White matter hyperintensities: Relationship to amyloid and tau burden

Jonathan Graff-Radford, Eider M. Arenaza-Urquijo, David S. Knopman, Christopher G. Schwarz, Robert D. Brown, Alejandro A. Rabinstein, Jeffrey L. Gunter, Matthew L. Senjem, Scott A. Przybelski, Timothy Lesnick, Chadwick Ward, Michelle M. Mielke, Val J. Lowe, Ronald C. Petersen, Walter K. Kremers, Kejal Kantarci, Clifford R. Jack, Prashanthi Vemuri

Research output: Contribution to journal › Article › peer-review

31 Scopus citations

Abstract

Although white matter hyperintensities have traditionally been viewed as a marker of vascular disease, recent pathology studies have found an association between white matter hyperintensities and Alzheimer's disease pathologies. The objectives of this study were to investigate the topographic patterns of white matter hyperintensities associated with Alzheimer's disease biomarkers measured using PET. From the population-based Mayo Clinic Study of Aging, 434 participants without dementia (55% male) with FLAIR and gradient recall echo MRI, tau-PET (AV-1451) and amyloid-PET scans were identified. A subset had cerebral microbleeds detected on T₂∗ gradient recall echo scans. White matter hyperintensities were semi-automatically segmented using FLAIR MRI in participant space and normalized to a custom template. We used statistical parametric mapping 12-based, voxel-wise, multiple-regression analyses to detect white matter hyperintense regions associated with Alzheimer's biomarkers (global amyloid from amyloid-PET and meta-regions of interest tau uptake from tau-PET) after adjusting for age, sex and hypertension. For amyloid associations, we additionally adjusted for tau and vice versa. Topographic patterns of amyloid-associated white matter hyperintensities included periventricular white matter hyperintensities (frontal and parietal lobes). White matter hyperintense volumes in the detected topographic pattern correlated strongly with lobar cerebral microbleeds (P < 0.001, age and sex adjusted Cohen's d = 0.703). In contrast, there were no white matter hyperintense regions significantly associated with increased tau burden using voxel-based analysis or region-specific analysis. Among non-demented elderly, amyloid load correlated with a topographic pattern of white matter hyperintensities. Further, the amyloid-associated, white matter hyperintense regions strongly correlated with lobar cerebral microbleeds suggesting that cerebral amyloid angiopathy contributes to the relationship between amyloid and white matter hyperintensities. The study did not support an association between increased tau burden and white matter hyperintense burden.

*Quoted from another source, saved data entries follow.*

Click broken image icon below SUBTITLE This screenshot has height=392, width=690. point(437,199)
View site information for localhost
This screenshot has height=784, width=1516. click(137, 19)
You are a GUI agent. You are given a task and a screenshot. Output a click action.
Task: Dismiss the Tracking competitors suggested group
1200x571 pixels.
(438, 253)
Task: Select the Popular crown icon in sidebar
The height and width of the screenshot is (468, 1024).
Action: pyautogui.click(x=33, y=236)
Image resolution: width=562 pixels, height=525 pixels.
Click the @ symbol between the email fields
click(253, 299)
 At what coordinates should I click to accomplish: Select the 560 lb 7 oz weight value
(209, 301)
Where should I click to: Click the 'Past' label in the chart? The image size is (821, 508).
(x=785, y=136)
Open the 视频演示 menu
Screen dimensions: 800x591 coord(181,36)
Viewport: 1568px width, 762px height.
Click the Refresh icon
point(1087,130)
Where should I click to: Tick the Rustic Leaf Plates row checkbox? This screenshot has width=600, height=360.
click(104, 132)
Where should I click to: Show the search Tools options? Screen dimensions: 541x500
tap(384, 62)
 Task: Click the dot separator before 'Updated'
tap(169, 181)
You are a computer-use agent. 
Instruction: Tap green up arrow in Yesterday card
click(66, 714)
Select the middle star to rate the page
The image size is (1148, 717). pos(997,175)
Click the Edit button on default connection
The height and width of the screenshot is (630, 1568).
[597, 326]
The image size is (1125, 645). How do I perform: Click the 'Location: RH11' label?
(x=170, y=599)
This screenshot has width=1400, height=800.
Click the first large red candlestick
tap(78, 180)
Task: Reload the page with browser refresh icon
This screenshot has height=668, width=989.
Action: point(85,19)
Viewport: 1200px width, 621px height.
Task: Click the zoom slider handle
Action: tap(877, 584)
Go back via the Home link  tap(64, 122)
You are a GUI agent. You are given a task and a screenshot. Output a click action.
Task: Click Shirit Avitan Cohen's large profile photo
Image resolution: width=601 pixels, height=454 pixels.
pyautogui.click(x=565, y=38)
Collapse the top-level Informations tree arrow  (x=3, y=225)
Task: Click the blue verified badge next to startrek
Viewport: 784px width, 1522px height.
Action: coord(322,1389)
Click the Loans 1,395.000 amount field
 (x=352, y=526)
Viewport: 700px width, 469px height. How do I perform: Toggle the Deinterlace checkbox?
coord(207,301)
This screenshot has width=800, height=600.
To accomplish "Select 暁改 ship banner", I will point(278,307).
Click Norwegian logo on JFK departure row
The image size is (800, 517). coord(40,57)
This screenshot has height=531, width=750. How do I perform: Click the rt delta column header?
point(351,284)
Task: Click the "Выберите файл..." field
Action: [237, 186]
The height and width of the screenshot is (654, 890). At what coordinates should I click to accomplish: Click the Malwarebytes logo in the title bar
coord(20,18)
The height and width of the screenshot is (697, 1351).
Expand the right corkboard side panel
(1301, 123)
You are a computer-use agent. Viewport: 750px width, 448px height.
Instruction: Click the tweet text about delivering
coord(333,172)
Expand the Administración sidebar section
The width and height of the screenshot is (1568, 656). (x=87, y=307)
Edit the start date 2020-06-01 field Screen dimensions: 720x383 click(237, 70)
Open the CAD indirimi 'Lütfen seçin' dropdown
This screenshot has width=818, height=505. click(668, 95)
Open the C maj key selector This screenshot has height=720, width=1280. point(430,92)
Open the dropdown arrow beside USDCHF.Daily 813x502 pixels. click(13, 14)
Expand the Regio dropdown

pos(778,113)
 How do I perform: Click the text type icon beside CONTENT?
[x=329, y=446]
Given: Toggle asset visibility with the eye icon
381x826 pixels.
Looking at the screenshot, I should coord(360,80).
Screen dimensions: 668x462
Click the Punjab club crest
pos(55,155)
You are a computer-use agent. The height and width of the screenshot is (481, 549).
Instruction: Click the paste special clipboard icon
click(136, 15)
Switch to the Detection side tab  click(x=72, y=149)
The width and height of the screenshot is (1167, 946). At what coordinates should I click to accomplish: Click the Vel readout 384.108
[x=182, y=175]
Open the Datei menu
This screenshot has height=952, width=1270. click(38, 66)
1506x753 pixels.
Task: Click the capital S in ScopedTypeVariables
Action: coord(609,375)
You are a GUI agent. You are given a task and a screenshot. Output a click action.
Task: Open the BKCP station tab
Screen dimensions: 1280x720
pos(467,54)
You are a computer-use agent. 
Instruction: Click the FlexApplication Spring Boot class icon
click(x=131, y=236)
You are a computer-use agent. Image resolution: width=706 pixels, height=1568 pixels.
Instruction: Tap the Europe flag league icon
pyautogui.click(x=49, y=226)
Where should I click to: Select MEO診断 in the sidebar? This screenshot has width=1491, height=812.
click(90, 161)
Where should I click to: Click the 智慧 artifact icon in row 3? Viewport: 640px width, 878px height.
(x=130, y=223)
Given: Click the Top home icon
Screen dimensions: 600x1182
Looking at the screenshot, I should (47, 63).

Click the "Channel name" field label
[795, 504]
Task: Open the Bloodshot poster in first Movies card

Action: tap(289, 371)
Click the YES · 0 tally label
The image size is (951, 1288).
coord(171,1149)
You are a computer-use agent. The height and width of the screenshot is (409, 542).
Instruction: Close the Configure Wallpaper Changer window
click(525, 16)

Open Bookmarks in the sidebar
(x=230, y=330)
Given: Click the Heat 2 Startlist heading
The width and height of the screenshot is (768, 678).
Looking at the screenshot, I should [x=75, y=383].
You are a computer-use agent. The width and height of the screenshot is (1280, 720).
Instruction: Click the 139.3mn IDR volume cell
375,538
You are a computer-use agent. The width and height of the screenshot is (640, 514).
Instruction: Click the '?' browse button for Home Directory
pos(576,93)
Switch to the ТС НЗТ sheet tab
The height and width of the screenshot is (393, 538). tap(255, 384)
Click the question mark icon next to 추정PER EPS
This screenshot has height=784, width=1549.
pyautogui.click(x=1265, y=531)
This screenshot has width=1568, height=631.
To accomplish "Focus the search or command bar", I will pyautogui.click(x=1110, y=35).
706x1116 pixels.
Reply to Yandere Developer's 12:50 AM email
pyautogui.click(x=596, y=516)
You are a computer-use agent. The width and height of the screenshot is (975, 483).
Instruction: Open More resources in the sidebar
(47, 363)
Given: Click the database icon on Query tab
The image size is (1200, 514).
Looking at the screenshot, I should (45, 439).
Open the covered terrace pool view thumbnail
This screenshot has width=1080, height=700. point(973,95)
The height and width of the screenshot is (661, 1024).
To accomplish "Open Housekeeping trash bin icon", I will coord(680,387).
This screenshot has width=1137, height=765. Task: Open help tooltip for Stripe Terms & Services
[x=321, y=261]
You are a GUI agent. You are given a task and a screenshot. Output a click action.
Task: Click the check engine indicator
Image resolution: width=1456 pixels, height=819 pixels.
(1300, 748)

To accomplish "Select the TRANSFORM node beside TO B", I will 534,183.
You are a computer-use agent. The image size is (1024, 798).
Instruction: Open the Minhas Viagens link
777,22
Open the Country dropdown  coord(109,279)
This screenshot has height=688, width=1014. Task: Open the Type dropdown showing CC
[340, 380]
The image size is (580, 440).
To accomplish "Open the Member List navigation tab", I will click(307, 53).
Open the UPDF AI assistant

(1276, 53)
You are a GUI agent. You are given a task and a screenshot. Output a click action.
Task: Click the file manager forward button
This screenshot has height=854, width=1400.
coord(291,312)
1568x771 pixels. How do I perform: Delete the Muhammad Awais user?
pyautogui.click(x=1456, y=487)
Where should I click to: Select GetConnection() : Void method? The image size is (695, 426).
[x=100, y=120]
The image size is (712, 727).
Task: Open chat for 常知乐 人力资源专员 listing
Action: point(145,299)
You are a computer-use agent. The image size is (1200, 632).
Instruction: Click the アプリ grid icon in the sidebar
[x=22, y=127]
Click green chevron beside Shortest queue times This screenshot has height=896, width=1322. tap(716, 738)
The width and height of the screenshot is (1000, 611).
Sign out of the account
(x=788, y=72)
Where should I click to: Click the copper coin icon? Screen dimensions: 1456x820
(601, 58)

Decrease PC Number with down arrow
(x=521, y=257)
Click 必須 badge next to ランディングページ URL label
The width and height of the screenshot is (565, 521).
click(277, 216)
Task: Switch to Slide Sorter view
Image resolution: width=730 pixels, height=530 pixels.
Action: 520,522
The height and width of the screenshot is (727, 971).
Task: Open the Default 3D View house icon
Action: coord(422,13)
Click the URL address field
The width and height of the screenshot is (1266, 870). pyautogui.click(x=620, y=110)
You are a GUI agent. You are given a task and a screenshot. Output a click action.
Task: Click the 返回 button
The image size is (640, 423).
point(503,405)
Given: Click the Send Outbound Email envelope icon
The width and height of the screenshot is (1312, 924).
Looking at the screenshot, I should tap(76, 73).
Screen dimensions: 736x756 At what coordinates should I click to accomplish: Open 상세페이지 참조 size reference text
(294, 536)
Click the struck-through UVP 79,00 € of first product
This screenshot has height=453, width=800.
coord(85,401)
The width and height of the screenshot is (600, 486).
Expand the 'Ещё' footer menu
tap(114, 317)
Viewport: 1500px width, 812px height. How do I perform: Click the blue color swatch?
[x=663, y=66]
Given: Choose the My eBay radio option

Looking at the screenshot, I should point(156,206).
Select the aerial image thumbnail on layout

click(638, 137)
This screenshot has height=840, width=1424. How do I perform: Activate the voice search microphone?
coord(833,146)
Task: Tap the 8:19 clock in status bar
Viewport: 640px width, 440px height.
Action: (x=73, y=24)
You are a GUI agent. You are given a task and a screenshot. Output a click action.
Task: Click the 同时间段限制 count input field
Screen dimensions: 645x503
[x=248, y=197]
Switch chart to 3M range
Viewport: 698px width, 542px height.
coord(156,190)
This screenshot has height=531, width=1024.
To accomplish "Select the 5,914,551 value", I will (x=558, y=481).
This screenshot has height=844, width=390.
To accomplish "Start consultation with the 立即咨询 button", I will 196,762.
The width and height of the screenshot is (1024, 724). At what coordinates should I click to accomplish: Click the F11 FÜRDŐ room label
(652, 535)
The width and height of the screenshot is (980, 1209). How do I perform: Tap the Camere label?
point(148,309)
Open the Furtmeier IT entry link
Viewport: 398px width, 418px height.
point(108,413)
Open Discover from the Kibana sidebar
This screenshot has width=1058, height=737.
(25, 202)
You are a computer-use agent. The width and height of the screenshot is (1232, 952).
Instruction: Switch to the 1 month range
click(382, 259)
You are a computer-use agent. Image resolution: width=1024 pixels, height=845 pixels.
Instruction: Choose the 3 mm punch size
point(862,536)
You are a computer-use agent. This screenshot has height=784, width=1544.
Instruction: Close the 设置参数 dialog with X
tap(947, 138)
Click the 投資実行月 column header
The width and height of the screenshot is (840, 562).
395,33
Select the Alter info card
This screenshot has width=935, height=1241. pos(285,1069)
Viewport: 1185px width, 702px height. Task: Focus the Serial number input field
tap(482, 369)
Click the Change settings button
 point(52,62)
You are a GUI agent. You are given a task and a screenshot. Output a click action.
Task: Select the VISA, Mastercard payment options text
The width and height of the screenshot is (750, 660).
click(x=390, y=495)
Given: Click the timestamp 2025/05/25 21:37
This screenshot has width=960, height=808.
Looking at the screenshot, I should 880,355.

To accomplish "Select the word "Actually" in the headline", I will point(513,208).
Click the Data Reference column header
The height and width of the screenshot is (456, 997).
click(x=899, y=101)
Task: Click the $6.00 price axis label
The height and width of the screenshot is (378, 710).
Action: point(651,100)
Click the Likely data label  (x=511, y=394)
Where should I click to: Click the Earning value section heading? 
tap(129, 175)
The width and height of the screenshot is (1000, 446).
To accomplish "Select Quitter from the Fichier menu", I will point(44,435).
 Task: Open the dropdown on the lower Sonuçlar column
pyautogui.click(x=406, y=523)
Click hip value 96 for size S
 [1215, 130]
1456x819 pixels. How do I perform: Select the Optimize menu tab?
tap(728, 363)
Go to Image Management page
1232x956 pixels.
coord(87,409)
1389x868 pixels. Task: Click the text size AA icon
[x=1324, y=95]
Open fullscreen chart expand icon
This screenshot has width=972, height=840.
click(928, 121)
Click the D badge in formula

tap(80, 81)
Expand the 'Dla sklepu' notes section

Original language	English (US)
Pages (from-to)	2483-2491
Number of pages	9
Journal	Brain
Volume	142
Issue number	8
DOIs	https://doi.org/10.1093/brain/awz162
State	Published - Aug 1 2019

Keywords

cerebral amyloid angiopathy
cerebral microbleeds
tau burden
white matter hyperintensities

ASJC Scopus subject areas

Medicine(all)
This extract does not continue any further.